**WHAT THIS TASK INVOLVES:** Provide nothing except how many lines of the data contain the word "below".

**PROVIDED RECORDS:**
*** Block opens ***
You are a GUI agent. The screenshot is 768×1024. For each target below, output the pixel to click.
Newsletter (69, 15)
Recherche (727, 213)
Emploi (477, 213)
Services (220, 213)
*** Block closes ***
*** Block opens ***
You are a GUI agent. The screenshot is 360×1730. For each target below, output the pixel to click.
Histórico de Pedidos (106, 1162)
*** Block closes ***
**FINAL ANSWER:** 2